For some reason it remains a universally accepted truth that moderate establishment Democrats are the most "electable," despite an unblemished record of agonizing defeat that stretches all the way from Hubert Humphrey to Hillary Clinton, by way of Walter Mondale, Michael Dukakis, Al Gore and John Kerry. Of course it's possible, or even likely, that "negative partisanship" and widespread loathing for the incompetent sociopath in the White House (as expressed by political scientist Rachel Bitecofer) will outweigh all other issues this time around.
But whether Joe Biden will win the election, against a uniquely devious opponent with limitless funds and an unmatched ability to manipulate the media, is only one unanswered question. Whether a potential president who has literally promised no fundamental changes to society, and a party that seems committed to turning the dial back to 2015, are remotely capable of preventing the next upsurge of fascism — potentially better organized and less overtly criminal than this one — may be a bigger one.
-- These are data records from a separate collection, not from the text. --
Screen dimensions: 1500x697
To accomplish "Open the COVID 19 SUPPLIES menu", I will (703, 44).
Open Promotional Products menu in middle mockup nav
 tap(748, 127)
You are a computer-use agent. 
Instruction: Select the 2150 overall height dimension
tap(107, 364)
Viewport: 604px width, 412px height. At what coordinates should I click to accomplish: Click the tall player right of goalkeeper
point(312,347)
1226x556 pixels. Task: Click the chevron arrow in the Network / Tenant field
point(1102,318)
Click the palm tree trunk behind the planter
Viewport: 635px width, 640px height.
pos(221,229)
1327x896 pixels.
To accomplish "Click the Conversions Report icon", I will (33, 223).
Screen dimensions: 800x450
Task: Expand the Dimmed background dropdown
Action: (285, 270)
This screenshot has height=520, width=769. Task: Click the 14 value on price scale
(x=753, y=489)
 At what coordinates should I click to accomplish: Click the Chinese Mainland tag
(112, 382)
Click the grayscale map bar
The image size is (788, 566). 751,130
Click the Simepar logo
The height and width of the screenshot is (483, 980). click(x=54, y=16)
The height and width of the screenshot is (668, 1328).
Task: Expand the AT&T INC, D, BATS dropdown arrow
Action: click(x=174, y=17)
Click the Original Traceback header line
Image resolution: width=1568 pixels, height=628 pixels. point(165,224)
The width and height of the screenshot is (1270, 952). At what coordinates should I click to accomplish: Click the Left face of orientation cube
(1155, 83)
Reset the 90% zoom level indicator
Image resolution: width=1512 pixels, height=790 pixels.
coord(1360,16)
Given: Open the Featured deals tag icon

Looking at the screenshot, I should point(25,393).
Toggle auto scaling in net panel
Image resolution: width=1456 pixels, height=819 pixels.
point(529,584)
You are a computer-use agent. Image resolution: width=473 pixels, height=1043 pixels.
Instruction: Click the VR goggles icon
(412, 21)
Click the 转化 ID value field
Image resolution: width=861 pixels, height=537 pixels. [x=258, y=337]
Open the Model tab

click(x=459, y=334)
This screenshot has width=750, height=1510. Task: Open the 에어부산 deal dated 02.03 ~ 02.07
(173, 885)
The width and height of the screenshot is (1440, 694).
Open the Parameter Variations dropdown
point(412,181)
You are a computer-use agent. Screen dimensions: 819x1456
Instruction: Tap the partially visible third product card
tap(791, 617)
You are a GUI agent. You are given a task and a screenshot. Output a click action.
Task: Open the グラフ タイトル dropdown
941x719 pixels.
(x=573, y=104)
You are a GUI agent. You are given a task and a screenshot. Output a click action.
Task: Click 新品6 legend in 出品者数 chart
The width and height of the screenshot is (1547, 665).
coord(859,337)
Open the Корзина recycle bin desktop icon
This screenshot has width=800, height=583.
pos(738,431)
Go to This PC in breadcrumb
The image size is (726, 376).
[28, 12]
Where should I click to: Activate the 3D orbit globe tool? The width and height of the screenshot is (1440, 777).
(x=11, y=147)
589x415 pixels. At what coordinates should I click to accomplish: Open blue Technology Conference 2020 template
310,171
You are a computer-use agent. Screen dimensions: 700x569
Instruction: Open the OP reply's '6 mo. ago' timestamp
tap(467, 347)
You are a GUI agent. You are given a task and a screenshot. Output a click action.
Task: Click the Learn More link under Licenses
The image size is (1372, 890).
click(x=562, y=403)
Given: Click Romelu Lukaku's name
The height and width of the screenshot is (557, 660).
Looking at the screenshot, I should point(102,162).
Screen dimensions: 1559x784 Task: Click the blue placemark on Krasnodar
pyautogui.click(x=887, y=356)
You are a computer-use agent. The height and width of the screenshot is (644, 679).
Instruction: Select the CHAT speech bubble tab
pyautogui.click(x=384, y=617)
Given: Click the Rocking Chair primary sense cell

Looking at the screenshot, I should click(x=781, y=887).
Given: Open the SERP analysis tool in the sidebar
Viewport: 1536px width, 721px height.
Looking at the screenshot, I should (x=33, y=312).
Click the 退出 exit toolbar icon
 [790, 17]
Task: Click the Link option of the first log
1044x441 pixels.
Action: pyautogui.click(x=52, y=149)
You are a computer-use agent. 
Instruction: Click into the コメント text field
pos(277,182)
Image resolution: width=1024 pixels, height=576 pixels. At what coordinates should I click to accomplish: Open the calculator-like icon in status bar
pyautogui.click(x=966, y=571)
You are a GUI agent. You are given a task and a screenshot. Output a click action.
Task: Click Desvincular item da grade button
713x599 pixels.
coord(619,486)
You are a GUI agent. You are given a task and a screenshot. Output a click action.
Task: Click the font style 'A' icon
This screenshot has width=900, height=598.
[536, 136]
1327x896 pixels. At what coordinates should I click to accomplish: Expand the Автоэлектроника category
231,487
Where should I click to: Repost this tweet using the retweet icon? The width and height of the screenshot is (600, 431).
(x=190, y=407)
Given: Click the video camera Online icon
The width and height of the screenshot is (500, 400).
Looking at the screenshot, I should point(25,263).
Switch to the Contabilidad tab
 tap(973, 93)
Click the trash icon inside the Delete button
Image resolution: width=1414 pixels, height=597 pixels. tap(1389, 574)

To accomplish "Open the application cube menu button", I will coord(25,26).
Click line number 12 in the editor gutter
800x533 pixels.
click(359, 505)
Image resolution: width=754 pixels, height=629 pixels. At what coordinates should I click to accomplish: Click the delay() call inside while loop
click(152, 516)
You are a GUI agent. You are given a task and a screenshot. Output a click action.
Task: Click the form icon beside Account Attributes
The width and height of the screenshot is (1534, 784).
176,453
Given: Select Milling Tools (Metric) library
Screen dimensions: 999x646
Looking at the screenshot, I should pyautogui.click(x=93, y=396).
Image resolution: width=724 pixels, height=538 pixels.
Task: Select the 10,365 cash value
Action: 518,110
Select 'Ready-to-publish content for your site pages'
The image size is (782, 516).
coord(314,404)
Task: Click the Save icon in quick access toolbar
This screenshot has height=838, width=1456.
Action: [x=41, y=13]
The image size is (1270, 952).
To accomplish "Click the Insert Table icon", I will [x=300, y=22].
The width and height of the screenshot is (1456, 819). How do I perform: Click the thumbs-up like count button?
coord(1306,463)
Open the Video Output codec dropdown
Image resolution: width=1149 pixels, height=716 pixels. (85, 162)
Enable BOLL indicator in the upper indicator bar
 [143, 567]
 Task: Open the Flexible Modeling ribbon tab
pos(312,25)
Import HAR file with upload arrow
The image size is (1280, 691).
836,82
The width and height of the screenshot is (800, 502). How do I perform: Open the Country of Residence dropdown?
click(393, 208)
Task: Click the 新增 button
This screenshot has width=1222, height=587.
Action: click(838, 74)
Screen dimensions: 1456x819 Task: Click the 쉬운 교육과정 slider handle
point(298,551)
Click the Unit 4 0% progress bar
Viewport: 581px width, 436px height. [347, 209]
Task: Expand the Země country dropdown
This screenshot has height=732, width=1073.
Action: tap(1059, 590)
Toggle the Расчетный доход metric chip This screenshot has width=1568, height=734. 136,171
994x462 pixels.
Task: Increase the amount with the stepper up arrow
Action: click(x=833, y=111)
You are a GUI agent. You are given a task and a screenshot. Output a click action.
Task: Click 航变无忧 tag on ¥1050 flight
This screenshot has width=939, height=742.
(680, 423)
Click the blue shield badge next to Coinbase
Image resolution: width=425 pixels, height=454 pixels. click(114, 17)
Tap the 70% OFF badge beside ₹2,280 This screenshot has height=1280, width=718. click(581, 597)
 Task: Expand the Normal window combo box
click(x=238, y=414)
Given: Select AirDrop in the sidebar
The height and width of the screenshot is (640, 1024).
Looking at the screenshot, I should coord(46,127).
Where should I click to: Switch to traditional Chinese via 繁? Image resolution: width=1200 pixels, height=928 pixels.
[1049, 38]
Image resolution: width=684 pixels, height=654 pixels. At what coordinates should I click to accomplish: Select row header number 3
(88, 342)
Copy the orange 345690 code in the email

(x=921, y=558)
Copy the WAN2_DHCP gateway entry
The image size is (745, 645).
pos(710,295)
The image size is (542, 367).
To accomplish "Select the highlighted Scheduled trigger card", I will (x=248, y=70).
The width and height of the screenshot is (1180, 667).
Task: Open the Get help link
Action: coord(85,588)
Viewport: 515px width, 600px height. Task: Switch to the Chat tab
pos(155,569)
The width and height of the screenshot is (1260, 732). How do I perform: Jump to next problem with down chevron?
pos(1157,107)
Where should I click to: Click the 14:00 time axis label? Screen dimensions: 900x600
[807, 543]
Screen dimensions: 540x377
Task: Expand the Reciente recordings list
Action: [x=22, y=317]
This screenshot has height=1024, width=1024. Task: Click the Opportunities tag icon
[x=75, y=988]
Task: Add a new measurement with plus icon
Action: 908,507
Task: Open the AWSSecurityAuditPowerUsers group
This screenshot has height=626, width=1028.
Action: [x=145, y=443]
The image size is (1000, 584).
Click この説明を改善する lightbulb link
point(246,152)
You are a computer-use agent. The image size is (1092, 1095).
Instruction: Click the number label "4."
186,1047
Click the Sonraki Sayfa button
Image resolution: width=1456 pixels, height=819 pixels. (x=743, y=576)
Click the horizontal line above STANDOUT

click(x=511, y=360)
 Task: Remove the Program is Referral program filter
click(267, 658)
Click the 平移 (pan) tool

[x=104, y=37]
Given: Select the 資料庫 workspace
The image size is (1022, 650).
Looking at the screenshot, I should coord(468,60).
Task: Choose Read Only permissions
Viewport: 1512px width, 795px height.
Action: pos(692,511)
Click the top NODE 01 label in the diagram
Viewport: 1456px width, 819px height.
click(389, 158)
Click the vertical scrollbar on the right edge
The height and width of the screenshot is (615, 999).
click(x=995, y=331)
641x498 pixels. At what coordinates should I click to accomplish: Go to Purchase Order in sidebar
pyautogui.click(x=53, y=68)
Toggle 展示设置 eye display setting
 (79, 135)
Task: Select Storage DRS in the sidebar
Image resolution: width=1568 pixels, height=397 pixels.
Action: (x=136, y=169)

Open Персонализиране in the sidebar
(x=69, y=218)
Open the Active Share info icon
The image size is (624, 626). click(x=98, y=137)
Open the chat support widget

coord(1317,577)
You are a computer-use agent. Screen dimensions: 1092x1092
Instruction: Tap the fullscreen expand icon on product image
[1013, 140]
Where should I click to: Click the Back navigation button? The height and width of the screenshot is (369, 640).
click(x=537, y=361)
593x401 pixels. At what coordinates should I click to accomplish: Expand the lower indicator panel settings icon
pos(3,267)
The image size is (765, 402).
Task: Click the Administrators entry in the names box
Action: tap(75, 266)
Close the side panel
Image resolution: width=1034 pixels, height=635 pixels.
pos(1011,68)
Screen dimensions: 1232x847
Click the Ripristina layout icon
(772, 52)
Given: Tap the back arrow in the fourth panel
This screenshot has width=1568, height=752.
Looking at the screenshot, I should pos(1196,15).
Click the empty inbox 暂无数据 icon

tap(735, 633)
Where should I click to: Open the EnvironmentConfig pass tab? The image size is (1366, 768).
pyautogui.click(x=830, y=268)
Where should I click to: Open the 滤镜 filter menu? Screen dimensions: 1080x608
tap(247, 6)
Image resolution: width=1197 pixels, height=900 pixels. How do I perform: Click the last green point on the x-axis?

What unites many so-called liberals and conservatives, then, is a desire to rewrite recent history and undo all the loss — not just the staggering present-tense losses of the pandemic, but all the losses of the Trump presidency, and all the losses of the grossly unjust economy and the deeply divided society that made Trump possible in the first place. This is understandable, as I suggested earlier, but it's also a death trap. There is no switch we can flip to give Trey Hollingsworth back his fictitious economic boom, or to banish Trump to historical oblivion and restore the illusory social harmony of the Obama years. Neither of those things was ever what it seemed, I would argue, but in any case they are unrecoverable now.
For most of us, and maybe all of us, such momentous questions are pretty abstract right now as we try to wait out the pandemic and the economic crash. Personal losses come first. My kids celebrated a milestone birthday while in lockdown, and I can never give them that back. I cannot promise them Fourth of July fireworks or a trip to Ireland or the summer production of "As You Like It" they have looked forward to all year, because none of those things is likely to happen. Those are insignificant losses or markers of privilege on the larger social canvas, no doubt — but not to them.
We have to find a way to accept the modest personal losses of this moment, along with the unbearably large and tragic ones, and face them for what they are. There is no way to make them un-happen and no pathway back to the past, not the past of two months ago or five years ago or any other time. If we accept that what is lost is lost and cannot be recovered — and if we can grieve and mourn and celebrate those losses, after our own fashion — that may open the way toward discovering together what can be rebuilt, or built anew. That's a simple, even banal sentiment. But it describes the greatest challenge this nation has faced since World War II, one that will define our place in history.